The last water cooler conversation piece was the recent JAMA Viewpoint editorial that offered suggestions for designing successful capitated payment models for primary care physicians. I agree with the seven design elements proposed by the authors (my favorite healthcare IT crush, Farzad Mostashari, MD included). However, in order for capitated contracts to succeed, we need better support for interoperability around healthcare data in order to facilitate patient care through home health, remote monitoring, and better coordination of specialist care.
Despite what the integrated delivery networks think, there are still a good number of independent physicians out there. As a family physician, I need easy access to all the information my referral specialists hold on my patients, whether we’re part of the same network or not. Despite information blocking regulations, large health systems continue to not play nicely with anyone outside of their network and patients pay the price, not only financially through duplicated services, but medically through poor care coordination.
The Journal of the American Medical Association published a recent article that looked at whether COVID-19 vaccine registration websites were accessible to those with disabilities. The authors looked at 54 official websites in the US and compared them against the Web Content Accessibility Guidelines (WCAG) 2.0 and 2.1 guidelines. They found “suboptimal compliance” with the guidelines among the sites evaluated, with only two meeting the WCAG 2.1 standards. They call for greater availability of text-to-speech functionality to better meet user needs along with better use of color, contrast, spacing, and other presentation features to improve visual understanding.
Navigation challenges were also specifically called out in the analysis, with recommendations for improved titles, headers, labels, and links. They also recommended user testing that involves people with disabilities and ongoing evaluation as websites are updated.

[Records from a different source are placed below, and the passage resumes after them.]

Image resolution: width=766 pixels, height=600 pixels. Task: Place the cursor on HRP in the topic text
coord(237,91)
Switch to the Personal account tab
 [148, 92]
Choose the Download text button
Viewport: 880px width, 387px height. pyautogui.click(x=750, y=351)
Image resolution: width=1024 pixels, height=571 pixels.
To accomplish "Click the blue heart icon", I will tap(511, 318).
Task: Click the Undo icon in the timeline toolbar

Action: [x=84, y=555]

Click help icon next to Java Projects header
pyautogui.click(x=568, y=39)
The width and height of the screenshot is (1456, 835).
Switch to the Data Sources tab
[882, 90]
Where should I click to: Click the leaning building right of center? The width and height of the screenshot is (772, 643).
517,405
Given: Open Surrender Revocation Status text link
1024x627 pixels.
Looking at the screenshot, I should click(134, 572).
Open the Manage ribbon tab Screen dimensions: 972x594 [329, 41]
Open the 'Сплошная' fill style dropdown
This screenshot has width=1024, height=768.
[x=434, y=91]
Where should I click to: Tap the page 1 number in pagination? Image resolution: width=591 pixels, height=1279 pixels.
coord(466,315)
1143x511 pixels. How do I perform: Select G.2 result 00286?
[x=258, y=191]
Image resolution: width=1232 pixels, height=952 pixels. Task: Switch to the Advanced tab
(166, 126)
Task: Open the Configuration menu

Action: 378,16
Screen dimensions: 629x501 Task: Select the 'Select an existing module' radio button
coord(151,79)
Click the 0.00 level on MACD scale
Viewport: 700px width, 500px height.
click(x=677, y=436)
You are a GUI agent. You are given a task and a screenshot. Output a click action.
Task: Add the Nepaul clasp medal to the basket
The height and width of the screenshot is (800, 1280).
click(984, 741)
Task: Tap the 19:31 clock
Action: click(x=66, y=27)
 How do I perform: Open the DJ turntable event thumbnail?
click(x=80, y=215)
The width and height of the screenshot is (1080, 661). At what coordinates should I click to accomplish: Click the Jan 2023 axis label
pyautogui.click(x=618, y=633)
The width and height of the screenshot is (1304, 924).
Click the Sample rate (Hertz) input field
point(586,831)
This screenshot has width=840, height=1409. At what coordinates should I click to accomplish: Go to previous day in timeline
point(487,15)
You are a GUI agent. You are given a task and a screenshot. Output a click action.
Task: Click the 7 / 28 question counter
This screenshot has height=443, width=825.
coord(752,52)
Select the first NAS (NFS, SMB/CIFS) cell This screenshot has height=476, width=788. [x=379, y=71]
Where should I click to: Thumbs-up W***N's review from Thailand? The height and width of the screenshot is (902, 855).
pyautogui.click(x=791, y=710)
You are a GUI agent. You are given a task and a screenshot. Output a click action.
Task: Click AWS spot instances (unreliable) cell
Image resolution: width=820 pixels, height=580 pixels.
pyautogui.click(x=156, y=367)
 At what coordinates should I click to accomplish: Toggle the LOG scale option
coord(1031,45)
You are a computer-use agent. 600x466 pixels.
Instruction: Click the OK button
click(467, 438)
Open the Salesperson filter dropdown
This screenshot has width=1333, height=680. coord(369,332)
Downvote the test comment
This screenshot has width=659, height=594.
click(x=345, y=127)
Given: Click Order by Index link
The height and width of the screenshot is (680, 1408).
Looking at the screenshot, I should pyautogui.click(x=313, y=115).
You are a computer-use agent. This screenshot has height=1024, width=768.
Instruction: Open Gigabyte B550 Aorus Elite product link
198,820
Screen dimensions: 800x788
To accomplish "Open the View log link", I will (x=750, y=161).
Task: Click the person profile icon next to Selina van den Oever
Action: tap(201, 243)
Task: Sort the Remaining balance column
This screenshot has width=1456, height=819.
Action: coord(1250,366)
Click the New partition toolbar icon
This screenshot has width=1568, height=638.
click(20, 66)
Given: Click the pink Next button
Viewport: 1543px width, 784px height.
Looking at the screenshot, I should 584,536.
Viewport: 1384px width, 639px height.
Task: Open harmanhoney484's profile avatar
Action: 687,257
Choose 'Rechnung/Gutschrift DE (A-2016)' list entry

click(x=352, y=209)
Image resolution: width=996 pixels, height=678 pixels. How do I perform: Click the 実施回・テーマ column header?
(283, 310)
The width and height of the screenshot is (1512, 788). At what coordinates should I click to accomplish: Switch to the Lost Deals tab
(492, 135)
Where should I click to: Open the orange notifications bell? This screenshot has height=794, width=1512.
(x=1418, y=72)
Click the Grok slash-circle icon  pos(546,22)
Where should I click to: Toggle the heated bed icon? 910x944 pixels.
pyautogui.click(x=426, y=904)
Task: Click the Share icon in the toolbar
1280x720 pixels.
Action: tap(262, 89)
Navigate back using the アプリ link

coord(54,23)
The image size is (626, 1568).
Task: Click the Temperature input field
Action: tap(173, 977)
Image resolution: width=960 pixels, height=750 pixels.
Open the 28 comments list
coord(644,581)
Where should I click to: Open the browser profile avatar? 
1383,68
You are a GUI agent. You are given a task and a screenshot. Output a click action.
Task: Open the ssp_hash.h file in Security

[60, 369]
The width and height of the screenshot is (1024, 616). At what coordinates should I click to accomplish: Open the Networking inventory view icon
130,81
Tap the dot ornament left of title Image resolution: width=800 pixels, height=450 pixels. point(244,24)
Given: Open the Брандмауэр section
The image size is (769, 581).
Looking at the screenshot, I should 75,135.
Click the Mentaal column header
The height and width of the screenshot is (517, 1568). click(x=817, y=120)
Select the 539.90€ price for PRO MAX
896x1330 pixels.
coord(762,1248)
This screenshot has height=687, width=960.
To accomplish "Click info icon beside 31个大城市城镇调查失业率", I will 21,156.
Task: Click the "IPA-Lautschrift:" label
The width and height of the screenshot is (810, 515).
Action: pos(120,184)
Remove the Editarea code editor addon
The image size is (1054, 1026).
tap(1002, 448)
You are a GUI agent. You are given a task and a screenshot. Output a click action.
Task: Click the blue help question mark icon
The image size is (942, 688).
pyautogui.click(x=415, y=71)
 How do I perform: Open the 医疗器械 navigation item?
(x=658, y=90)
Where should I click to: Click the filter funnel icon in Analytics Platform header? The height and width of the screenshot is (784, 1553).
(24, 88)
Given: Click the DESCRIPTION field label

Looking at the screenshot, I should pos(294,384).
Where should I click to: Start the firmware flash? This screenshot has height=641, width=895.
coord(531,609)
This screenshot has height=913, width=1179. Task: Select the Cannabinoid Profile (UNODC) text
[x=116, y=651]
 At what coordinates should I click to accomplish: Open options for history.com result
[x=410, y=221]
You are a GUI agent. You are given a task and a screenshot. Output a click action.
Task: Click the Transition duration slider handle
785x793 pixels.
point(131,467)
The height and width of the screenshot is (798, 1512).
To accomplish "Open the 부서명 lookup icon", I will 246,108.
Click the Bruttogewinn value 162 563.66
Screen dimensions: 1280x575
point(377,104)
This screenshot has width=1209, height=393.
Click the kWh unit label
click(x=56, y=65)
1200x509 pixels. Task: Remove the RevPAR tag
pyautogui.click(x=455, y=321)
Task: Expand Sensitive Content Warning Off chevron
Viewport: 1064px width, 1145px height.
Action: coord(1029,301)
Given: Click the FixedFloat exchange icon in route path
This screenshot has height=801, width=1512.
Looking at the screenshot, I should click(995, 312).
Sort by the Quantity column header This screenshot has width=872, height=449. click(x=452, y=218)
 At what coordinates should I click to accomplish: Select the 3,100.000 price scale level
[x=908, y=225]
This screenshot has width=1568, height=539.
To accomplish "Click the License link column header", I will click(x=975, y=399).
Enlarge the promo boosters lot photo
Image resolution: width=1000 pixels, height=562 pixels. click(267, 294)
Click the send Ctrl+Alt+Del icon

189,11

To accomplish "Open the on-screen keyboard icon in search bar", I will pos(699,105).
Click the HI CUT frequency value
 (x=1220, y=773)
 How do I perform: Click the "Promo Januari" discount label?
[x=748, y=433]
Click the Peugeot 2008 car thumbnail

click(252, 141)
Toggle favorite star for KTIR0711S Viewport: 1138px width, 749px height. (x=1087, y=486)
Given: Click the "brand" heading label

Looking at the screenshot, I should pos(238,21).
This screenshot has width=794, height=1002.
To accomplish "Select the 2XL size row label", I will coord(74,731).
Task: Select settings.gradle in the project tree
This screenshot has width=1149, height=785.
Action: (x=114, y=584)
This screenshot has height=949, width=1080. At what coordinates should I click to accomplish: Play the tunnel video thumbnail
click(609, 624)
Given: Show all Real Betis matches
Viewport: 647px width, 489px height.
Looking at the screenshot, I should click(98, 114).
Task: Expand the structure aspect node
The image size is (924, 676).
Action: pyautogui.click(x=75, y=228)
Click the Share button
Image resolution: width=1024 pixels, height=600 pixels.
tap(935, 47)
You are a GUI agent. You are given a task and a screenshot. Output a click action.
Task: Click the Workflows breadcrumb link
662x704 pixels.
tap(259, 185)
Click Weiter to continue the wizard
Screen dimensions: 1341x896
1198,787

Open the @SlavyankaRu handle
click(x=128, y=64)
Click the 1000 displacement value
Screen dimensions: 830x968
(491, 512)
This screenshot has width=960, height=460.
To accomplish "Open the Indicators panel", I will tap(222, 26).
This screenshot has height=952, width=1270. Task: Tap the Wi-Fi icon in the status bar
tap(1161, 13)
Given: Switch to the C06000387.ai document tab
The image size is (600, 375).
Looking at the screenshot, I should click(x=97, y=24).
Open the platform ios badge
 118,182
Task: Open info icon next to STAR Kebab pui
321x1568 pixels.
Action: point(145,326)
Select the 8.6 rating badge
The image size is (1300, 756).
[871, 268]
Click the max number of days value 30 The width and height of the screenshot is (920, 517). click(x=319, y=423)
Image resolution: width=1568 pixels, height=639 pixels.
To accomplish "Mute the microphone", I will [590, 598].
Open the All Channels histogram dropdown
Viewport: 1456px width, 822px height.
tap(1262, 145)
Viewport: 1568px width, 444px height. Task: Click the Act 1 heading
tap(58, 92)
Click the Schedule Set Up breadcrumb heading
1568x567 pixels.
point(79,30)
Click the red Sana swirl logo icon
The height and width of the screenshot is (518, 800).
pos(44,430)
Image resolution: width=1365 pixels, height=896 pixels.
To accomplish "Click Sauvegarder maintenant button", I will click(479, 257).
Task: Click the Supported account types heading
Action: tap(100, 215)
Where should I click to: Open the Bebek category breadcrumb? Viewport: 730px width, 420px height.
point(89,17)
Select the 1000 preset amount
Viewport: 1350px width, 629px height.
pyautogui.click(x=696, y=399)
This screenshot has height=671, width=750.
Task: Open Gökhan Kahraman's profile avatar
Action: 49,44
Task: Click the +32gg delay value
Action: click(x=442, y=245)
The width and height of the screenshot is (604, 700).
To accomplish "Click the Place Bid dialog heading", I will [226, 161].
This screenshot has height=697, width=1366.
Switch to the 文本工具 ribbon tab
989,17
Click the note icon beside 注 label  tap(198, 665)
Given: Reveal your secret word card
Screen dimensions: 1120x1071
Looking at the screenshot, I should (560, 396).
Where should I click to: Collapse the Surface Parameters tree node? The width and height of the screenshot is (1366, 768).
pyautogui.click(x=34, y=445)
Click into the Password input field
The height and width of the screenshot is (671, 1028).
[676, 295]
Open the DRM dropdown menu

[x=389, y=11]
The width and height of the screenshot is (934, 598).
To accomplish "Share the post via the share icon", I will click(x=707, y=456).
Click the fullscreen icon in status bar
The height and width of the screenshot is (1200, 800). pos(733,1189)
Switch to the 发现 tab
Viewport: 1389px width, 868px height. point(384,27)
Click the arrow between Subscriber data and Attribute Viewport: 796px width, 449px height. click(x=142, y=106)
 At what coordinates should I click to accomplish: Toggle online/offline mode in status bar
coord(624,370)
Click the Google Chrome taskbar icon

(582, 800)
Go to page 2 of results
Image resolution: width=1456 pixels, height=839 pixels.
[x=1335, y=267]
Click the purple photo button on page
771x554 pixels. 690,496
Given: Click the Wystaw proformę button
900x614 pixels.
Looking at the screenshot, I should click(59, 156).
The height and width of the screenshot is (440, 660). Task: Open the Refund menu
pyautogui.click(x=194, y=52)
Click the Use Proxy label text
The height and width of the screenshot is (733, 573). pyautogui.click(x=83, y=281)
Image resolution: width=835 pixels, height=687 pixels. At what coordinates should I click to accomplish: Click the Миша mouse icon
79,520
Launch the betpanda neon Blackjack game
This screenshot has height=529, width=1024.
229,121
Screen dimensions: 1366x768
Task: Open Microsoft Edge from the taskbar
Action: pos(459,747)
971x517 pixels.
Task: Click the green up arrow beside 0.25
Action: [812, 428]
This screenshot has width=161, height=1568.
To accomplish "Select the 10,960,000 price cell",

None of these findings are surprising to me, as I regularly have to call out technology developers for non-ideal use of color and contrast when they’re creating user-facing screens. Accessible UX design helps everyone, and I would encourage those companies that don’t have experts on staff to consider using consultants who can get the job done.
I had to break down and try to find a primary care doc recently and the whole process was only describable as a disaster. Most of the family physicians in my community aren’t accepting new patients and those that are taking new patients have a greater than six-month wait. I finally broke down and reached out to a colleague directly to see if he’d make an exception to the “no new patients” policy, which fortunately he did.
I had to play some phone tag with the office, and since this was an exception situation, the appointment line couldn’t book my appointment. Instead, they needed to me to speak directly with the physician’s medical assistant. However, they made me go through the full verbal COVID screening questionnaire before they would transfer my call, even though the appointment I was trying to book was for a month or two out. If they’re doing the verbal screening for every patient who calls regardless of what they are trying to book, it seems like a lot of wasted energy collecting screening information that will be long invalid by the time the patients arrive.